Domenica scorsa si votava un referendum per salvare l’aeroporto, alla fine sponsorizzato anche da Angela Merkel. Il referendum è fallito. Ma Berlino è fatta così. Città carica di storia, di storia drammatica, quella che sui libri viene definita come contemporanea, che ha plasmato il terribile e affascinante Ventesimo secolo. Eppure città destinata per vocazione e frenesia a liberarsi di quel carico, frullando avvenimenti e memorie in un caleidoscopio irrefrenabile di cambiamenti, mutazioni, trasformazioni, camaleontismi. La città ha votato. O meglio non ha votato. Impedendo al quorum di essere raggiunto. Ci sarebbero voluti 610mila “sì” al salvataggio di Tempelhof. Dallo scrutinio delle urne ne sono arrivati 530mila: 80mila di meno. Il 21,7 per cento degli aventi diritto: tre virgola tre punti sotto la soglia. E poco importa che al conteggio dei votanti, i “sì” abbiano raggiunto il 60 per cento e i “no” il 40. Berlino era chiamata a un referendum consultivo. Poteva provare a salvare l’aeroporto. Solo una vittoria dei “sì” avrebbe potuto condizionare le scelte del Senato locale che aveva già disposto la chiusura. Ora i mesi sono contati: l’aeroporto del ponte aereo va in pensione ed è ormai pronto a sventolare i fazzoletti per il suo ultimo volo.

Ma il confronto lascia anche uno strascico di polemiche. E consegna alle cronache una città che si riscopre divisa. Fra Est ed Ovest. A urne aperte, code in fila nei seggi elettorali dei quartieri occidentali, deserto o quasi in quelli orientali. Tempelhof è storia di parte. Non condivisa. Per esperienza: il blocco sovietico che mirava a far cadere l’intera Berlino Ovest nella sfera d’influenza comunista è stato vissuto con drammaticità solo a occidente e le due propagande dell’epoca hanno plasmato memorie differenti che il tempo non ha ricomposto. Per pathos: le “Rosinenbomben” americane sono state un’epopea dell’Ovest, che portavano a una popolazione sconfitta due volte (dalla guerra calda e dagli inizi della guerra fredda) non solo cibo ma anche il mito dell’America, di Hollywood, dell’ottimismo, della libertà e della speranza di ricominciare dopo l’incubo nazista. Mentre dall’altra parte la speranza comunista in un mondo migliore viaggiava già sui carri armati e sui dispacci burocratici che quegli spazi di libertà chiudevano.
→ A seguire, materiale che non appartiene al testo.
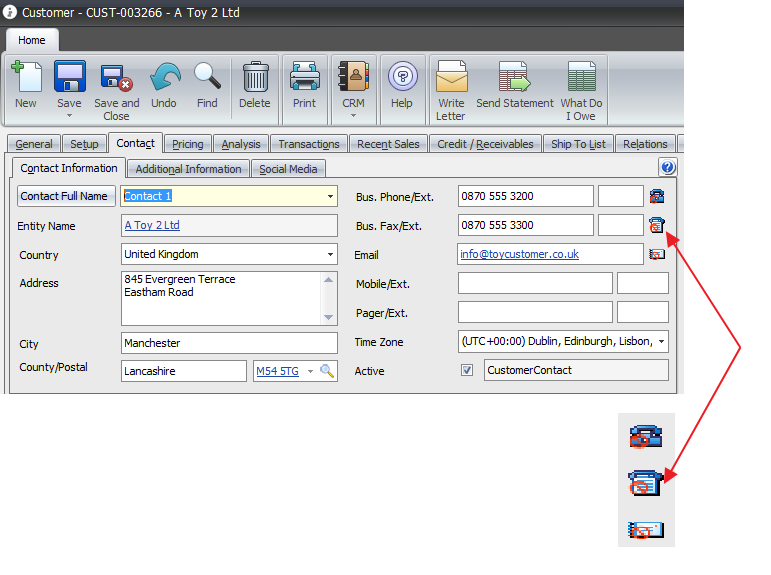Click the Print icon
Screen dimensions: 771x575
click(x=305, y=76)
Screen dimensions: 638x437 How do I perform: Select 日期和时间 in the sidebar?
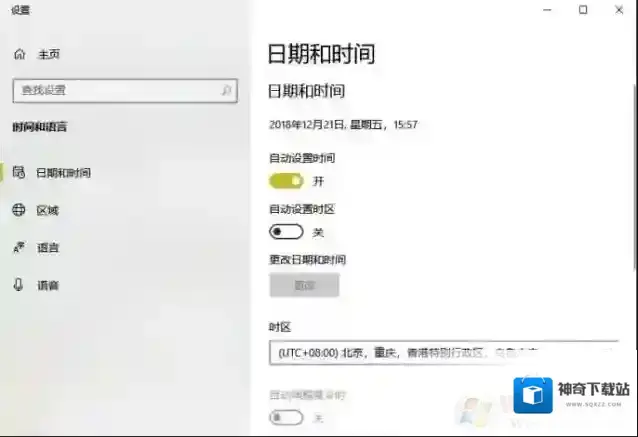[63, 173]
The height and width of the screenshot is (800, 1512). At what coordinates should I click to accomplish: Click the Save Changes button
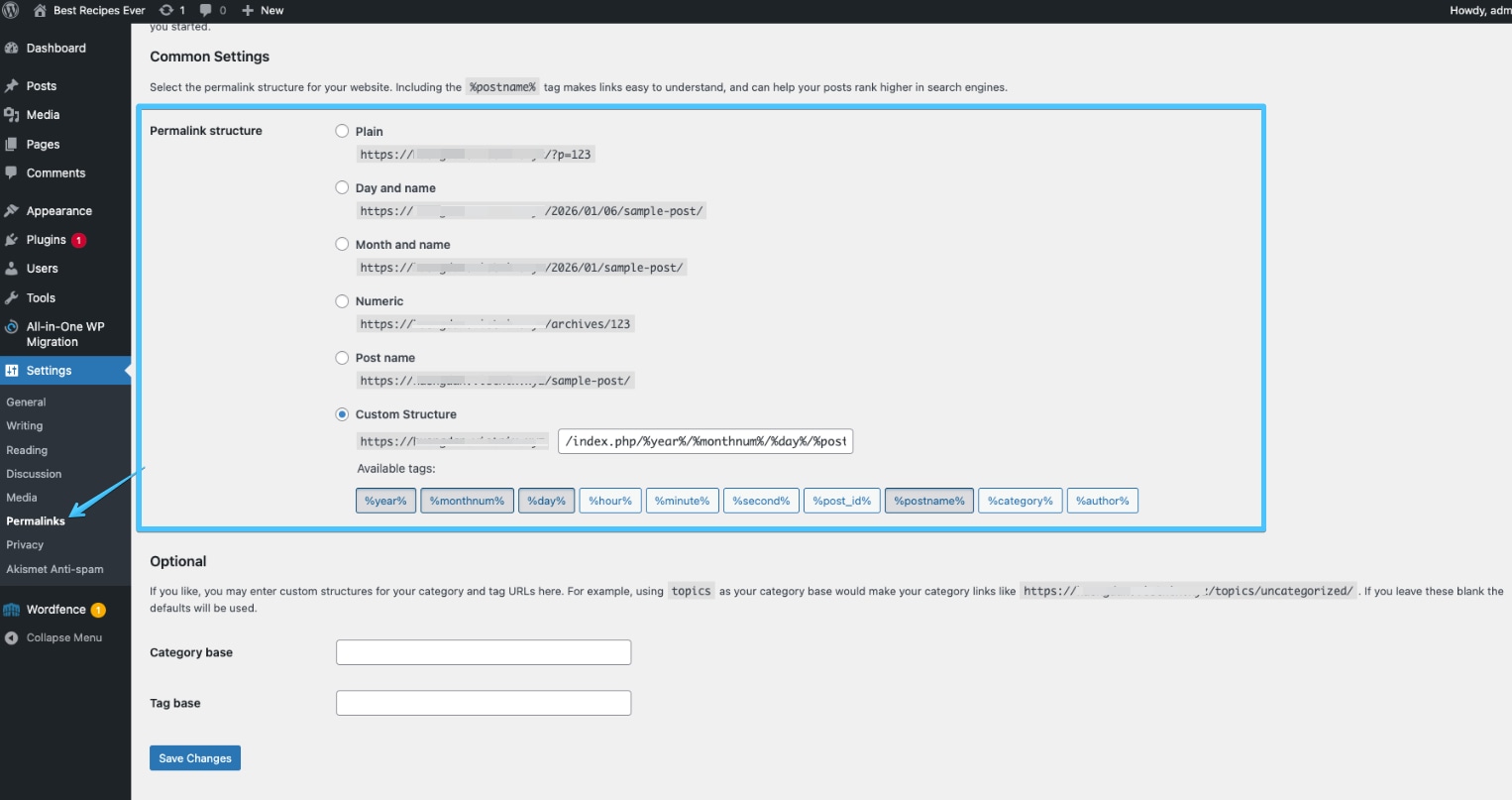195,758
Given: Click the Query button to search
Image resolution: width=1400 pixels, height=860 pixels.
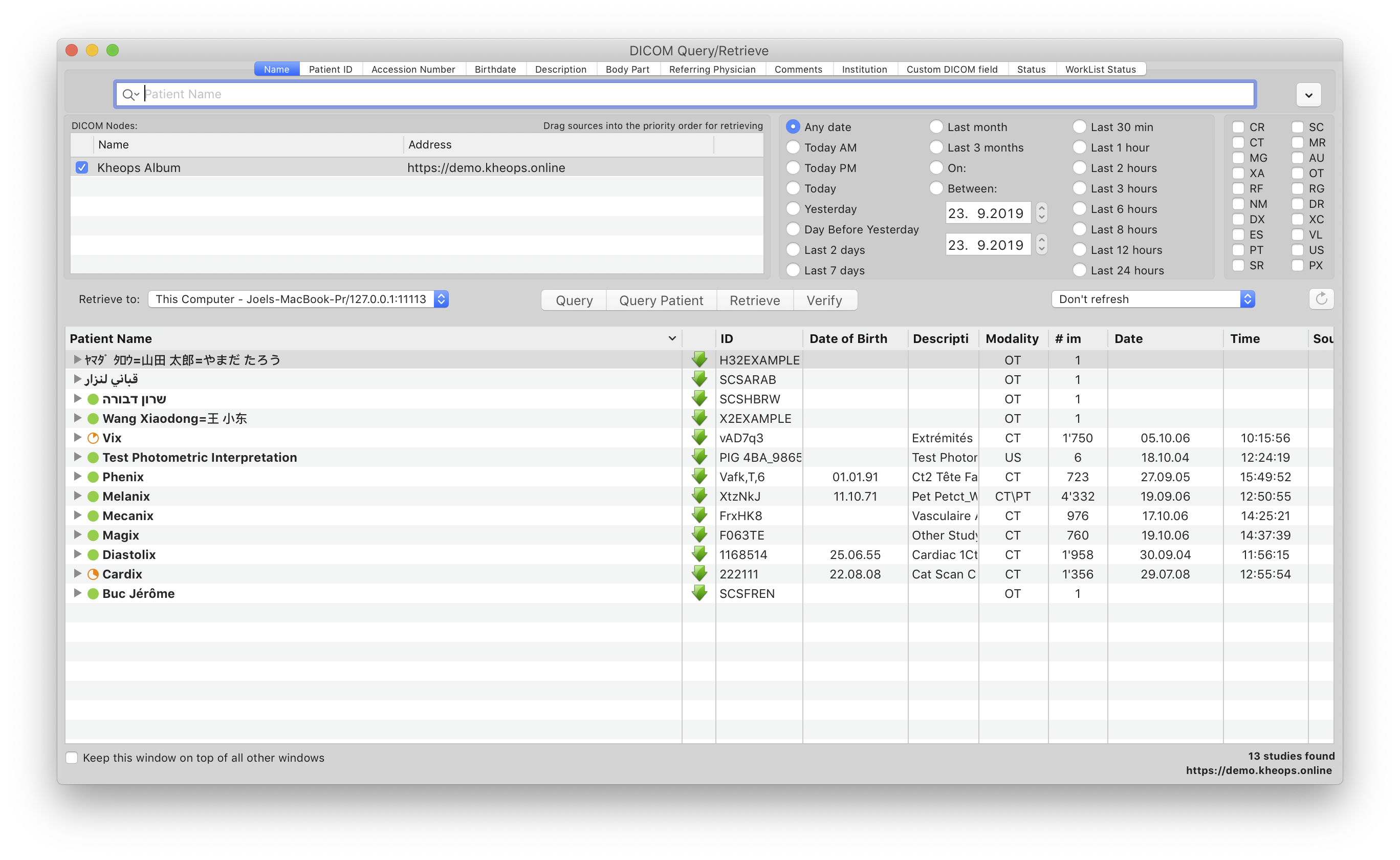Looking at the screenshot, I should click(575, 300).
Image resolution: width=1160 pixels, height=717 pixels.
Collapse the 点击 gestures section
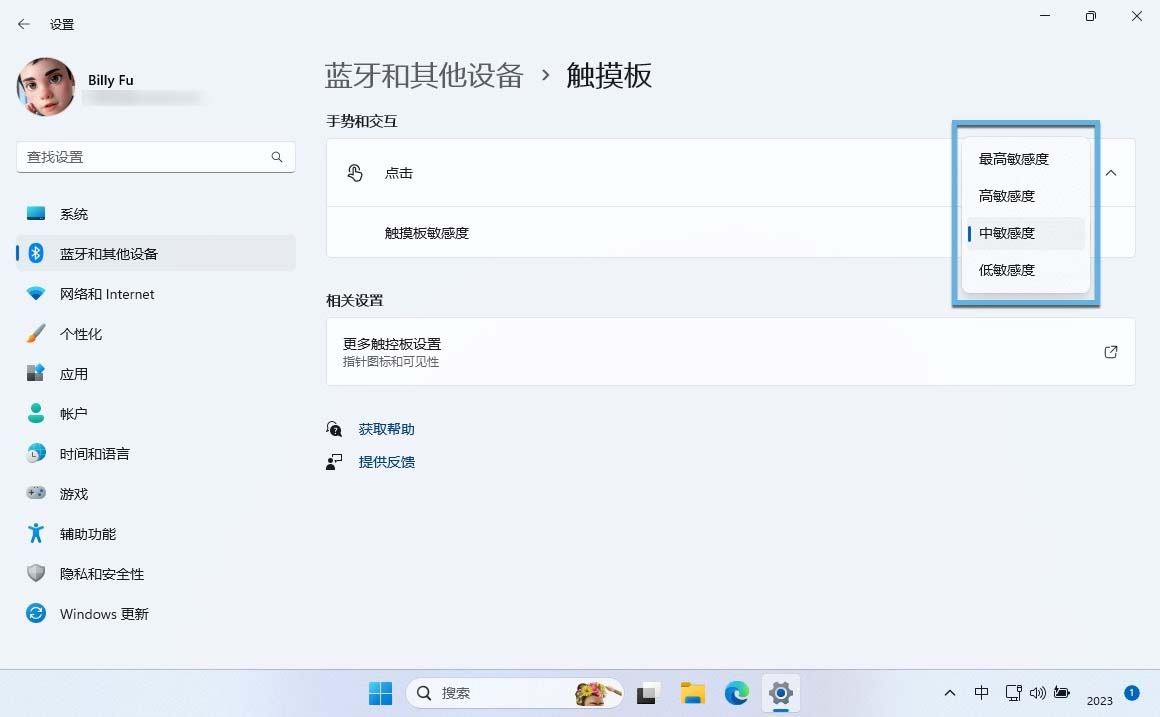point(1110,172)
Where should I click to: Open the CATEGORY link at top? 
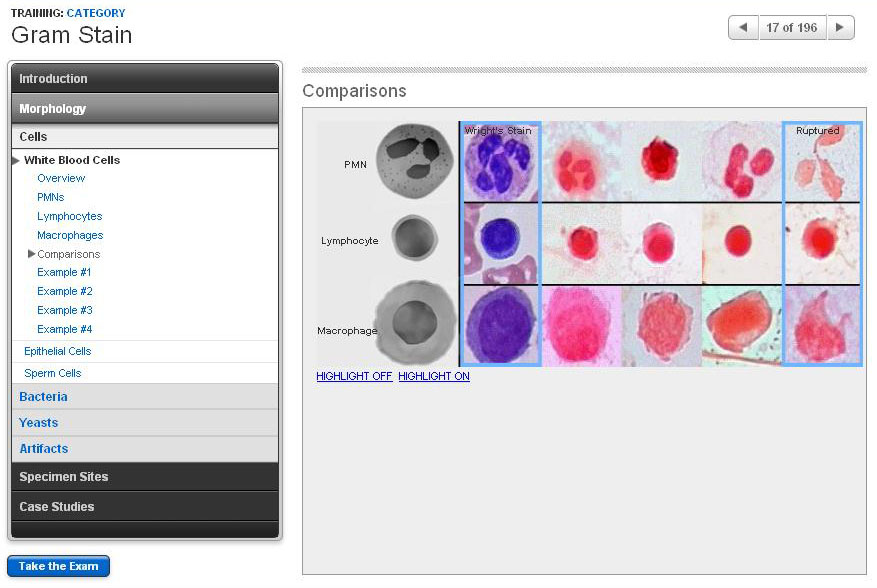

E poi si aggiungono i problemi di oggi, quelli di una riunificazione che prosegue a velocità diverse, di un’unità vissuta a oriente come un’annessione, al disagio della disoccupazione, all’impossibilità o all’incapacità di adattarsi a un sistema competitivo. Tempelhof, con le sue memorie, con i suoi piccoli aerei regionali, era roba da “Wessis”: che se la sbrigassero da soli. E infatti, domenica sera, passeggiando per le strade ricche e alberate di Zehlendorf, il commento più frequente era: gli “Ossis” ci hanno chiuso il nostro aeroporto. Non ci sarà più Tempelhof, ma il Muro, almeno per una notte, è tornato.

Sotto il peso di tante passioni, poca importanza ha avuto il risvolto attuale di questo scontro. E cioè il tipo di trasporto aereo in una città moderna. L’opzione tedesca di un solo grande aeroporto cittadino (sponsorizzata dalla compagnia di bandiera Lufthansa che gradisce concentrare in un solo luogo personale e mezzi) o quella di più aeroporti – grandi e piccoli – secondo i modelli di Londra e Parigi? Qual è quello vincente? Quali sono i costi? Cosa servirà a un traffico aereo che si annuncia in crescita esponenziale? Come mediare tra le esigenze di una forte compagnia di bandiera (beati loro) e quelle delle aggressive compagnie low cost? A questi interrogativi il dibattito referendario non ha risposto. In fondo, per una volta, la modernissima Berlino ha preferito confrontarsi sul valore della memoria. E ha perduto. A modo loro, hanno perduto tutti. L’Ovest. L’Est. Il sindaco arrogante. E la cancelliera opportunista.